# What is expected
Copy each entry as written.
+++
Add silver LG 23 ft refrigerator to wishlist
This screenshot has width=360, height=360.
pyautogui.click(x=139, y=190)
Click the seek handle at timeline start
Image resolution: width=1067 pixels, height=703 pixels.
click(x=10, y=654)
+++
# Written reply
Add silver LG 23 ft refrigerator to wishlist
This screenshot has width=360, height=360.
pyautogui.click(x=139, y=190)
Click the seek handle at timeline start
Image resolution: width=1067 pixels, height=703 pixels.
click(x=10, y=654)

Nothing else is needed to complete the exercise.